Horowitz publishes white, racial nationalist paleo-con....

Rakesh Narpat Bhandari rakeshb at Stanford.EDU
Sun Apr 8 01:24:55 PDT 2001


Aside from a monstrous question such as


>Why can a penniless Mexican, who is here illegally and unable even
>to speak English, find work in America's inner cities while blacks
>cannot?

Hispanic poverty rates have closed in on blacks.

And then he reveals his standards of refutation:


>The existence of millions of very successful, middle-class African Americans
>refutes the idea that the deprivations of the black underclass are,
>in fact, caused by any historical forces like slavery and
>segregation.

Apparently forgetting that the so called black middle class has a fraction of the wealth of whites, and is probably, among other things, much more likely to make a step down the ladder than whites of a similar income.

But wasn't a lot of the problem caused by Horowitz's claim that black freedom was a gift from Abe, the union soliders and the American union in general?


>And this raises another question that black leaders might do well to
>reflect on: What about the debt blacks owe to America-to white
>Americans-for liberating them from slavery... Where is the gratitude
>of black America and its leaders for those gifts?

It must have been maddening at say an existential level to see in big print in a school newspaper the claim that one's freedom and humanity are a gift from others.

» **DIRECTIONS FOR THIS TASK**
Copy the Horowitz post again from "Horowitz publishes white, racial" down to "in on blacks.", putting "poor" wherever "penniless" appears.

» **ENTRIES SHOWN**
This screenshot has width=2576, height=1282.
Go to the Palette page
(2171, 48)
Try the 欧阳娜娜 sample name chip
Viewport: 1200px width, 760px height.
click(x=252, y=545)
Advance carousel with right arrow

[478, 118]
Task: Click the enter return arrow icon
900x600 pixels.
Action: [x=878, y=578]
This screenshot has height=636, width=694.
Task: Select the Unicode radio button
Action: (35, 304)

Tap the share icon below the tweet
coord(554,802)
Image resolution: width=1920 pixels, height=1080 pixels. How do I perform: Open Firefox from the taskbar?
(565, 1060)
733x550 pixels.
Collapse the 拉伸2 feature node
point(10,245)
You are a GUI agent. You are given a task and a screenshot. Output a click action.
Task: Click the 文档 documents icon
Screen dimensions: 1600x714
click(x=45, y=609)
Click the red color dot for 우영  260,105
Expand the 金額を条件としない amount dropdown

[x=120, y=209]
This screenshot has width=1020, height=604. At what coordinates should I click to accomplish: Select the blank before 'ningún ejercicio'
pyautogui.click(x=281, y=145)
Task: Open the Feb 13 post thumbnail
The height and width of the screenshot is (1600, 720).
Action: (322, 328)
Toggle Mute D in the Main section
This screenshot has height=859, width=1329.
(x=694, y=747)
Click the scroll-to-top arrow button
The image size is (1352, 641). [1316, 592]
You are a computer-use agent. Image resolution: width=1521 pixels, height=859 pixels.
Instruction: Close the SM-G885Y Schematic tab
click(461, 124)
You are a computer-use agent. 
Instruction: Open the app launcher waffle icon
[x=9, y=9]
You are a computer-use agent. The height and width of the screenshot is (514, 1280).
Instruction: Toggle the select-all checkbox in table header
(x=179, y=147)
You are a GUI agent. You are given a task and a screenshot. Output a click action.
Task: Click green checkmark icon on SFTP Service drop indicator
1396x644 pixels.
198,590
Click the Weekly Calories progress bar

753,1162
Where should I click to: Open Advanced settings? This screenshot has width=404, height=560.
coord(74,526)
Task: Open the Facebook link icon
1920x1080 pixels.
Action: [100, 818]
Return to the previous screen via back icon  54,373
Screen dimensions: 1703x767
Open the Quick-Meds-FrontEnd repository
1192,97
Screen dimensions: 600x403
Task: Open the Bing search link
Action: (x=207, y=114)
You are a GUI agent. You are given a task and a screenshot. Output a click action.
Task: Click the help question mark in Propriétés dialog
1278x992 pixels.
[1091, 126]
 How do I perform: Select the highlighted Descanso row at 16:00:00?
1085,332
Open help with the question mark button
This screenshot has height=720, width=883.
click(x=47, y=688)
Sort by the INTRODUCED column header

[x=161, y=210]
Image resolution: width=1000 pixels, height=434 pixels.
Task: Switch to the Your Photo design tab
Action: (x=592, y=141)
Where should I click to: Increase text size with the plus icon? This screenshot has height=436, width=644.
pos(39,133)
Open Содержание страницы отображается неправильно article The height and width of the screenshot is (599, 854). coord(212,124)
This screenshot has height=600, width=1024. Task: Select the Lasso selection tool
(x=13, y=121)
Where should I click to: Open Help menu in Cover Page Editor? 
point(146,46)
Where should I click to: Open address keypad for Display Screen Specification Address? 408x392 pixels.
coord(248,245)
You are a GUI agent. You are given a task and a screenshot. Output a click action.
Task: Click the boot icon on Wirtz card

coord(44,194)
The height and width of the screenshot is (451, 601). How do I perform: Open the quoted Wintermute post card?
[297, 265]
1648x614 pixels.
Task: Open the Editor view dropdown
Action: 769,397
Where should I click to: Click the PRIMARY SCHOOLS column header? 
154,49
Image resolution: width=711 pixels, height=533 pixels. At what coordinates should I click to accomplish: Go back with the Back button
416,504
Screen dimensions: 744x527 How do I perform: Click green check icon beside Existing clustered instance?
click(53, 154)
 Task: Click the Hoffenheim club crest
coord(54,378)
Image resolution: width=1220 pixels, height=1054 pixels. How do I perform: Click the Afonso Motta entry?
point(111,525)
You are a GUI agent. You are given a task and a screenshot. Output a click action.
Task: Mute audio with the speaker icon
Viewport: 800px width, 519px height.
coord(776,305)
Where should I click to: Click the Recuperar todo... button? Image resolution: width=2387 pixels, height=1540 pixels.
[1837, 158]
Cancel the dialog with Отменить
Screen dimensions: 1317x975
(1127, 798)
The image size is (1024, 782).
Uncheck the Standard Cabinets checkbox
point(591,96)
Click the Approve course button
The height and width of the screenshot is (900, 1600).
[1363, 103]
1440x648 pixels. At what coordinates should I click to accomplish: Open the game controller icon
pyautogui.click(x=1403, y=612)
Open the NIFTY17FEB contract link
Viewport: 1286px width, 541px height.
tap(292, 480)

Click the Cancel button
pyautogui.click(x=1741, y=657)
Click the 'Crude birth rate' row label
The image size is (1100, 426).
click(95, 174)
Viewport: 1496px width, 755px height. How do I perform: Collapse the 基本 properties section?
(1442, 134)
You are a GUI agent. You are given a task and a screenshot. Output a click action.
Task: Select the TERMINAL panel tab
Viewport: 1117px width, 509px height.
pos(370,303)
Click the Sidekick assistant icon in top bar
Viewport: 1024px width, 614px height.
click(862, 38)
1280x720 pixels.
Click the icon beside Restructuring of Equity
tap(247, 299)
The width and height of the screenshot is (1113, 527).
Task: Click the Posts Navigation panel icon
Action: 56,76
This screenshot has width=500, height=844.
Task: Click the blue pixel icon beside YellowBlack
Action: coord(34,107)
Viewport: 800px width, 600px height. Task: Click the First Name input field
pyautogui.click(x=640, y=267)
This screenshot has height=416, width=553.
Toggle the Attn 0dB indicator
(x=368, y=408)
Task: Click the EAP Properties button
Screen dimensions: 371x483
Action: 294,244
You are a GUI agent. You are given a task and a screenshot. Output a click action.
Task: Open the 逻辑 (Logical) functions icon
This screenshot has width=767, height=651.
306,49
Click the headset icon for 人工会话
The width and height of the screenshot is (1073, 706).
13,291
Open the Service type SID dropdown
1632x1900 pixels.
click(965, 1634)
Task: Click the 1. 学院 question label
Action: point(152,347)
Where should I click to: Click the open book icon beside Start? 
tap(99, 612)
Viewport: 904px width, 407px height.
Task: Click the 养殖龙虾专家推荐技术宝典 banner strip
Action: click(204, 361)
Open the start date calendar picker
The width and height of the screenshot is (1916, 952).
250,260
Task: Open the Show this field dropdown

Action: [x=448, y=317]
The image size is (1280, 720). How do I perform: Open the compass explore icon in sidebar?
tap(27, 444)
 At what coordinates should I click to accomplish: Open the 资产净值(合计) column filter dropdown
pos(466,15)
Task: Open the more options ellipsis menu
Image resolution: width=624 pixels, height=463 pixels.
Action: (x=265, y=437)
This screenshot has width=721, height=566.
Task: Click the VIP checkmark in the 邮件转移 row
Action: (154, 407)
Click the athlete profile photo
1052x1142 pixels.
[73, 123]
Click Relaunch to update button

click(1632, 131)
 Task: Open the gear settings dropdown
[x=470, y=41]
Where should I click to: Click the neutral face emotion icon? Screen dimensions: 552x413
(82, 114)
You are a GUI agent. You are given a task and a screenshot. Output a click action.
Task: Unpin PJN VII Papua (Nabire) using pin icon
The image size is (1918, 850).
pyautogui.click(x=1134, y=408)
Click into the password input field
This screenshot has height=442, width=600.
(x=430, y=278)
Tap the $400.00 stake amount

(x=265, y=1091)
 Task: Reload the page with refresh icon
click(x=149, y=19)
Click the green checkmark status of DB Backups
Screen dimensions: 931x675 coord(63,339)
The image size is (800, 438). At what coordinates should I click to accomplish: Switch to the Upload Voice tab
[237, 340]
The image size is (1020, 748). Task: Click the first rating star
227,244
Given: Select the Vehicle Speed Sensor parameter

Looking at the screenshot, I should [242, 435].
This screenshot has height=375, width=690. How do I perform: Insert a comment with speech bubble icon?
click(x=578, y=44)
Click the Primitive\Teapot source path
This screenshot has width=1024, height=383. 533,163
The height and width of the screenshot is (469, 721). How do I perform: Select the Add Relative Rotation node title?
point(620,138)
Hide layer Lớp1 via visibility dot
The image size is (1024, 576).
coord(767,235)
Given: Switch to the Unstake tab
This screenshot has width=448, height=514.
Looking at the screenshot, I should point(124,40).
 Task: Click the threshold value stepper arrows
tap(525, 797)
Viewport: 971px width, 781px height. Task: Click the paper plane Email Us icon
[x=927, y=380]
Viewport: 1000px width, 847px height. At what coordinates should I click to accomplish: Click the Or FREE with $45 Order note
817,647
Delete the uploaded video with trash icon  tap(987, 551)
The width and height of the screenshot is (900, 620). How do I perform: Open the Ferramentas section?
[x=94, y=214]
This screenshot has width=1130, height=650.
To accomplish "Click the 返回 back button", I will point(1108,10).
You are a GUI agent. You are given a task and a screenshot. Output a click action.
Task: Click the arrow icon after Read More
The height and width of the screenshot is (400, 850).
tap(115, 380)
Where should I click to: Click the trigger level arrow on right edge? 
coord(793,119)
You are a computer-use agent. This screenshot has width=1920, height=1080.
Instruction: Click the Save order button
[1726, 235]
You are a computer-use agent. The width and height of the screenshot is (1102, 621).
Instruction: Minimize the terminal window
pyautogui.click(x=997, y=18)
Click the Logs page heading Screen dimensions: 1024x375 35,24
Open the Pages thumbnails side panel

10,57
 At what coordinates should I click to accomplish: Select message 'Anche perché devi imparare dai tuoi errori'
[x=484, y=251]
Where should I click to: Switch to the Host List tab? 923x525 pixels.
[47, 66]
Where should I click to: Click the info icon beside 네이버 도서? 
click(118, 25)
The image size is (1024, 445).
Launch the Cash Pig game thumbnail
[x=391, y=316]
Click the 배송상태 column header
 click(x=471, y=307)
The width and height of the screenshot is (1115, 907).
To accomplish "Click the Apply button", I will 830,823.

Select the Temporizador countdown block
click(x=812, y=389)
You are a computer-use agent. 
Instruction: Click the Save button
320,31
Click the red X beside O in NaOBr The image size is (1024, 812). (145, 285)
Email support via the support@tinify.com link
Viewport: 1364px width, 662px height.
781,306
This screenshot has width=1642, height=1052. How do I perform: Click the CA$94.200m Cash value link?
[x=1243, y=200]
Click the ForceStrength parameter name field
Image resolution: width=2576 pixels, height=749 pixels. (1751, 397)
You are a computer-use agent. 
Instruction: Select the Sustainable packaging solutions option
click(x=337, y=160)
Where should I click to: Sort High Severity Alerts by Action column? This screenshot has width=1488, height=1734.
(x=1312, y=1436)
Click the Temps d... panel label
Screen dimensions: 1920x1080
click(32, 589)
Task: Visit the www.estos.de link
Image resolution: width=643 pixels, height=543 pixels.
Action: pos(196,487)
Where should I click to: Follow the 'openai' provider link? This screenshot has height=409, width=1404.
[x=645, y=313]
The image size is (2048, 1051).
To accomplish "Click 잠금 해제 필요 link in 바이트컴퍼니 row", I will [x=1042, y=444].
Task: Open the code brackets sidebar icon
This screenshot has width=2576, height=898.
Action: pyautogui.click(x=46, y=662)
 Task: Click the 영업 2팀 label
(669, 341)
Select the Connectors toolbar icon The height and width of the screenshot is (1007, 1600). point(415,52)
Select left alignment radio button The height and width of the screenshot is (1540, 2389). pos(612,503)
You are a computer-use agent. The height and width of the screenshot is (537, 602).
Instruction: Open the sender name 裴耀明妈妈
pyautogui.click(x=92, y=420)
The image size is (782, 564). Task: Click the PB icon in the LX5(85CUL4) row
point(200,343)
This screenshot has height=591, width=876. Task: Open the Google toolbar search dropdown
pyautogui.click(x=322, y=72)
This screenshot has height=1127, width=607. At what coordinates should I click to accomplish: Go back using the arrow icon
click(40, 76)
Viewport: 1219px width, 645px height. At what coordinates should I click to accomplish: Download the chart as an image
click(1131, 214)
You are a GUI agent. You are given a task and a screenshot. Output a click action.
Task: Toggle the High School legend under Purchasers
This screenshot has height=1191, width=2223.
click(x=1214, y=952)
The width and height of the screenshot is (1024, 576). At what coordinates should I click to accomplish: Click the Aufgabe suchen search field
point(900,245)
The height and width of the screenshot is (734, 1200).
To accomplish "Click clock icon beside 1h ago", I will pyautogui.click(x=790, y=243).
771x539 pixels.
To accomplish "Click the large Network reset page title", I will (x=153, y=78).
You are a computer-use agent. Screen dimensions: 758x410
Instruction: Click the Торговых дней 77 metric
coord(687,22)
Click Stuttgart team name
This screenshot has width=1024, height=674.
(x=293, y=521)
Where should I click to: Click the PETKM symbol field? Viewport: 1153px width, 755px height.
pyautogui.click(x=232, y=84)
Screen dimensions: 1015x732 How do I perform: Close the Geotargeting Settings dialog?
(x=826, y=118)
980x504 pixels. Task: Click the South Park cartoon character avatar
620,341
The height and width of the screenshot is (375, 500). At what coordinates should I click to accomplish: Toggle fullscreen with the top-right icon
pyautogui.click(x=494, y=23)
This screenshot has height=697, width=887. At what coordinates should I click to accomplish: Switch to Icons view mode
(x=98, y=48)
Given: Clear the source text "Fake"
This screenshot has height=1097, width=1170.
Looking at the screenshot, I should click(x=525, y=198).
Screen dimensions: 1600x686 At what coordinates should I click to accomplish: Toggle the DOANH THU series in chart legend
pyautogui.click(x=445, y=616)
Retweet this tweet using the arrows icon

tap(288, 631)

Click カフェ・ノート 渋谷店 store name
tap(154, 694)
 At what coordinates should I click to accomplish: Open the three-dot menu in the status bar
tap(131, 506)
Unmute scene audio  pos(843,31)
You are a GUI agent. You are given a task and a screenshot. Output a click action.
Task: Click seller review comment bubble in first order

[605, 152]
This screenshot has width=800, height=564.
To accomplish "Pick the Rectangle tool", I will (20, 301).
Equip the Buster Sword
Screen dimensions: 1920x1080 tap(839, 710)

» **WORKED SOLUTION**
Horowitz publishes white, racial nationalist paleo-con....

Rakesh Narpat Bhandari rakeshb at Stanford.EDU
Sun Apr 8 01:24:55 PDT 2001


Aside from a monstrous question such as


>Why can a poor Mexican, who is here illegally and unable even
>to speak English, find work in America's inner cities while blacks
>cannot?

Hispanic poverty rates have closed in on blacks.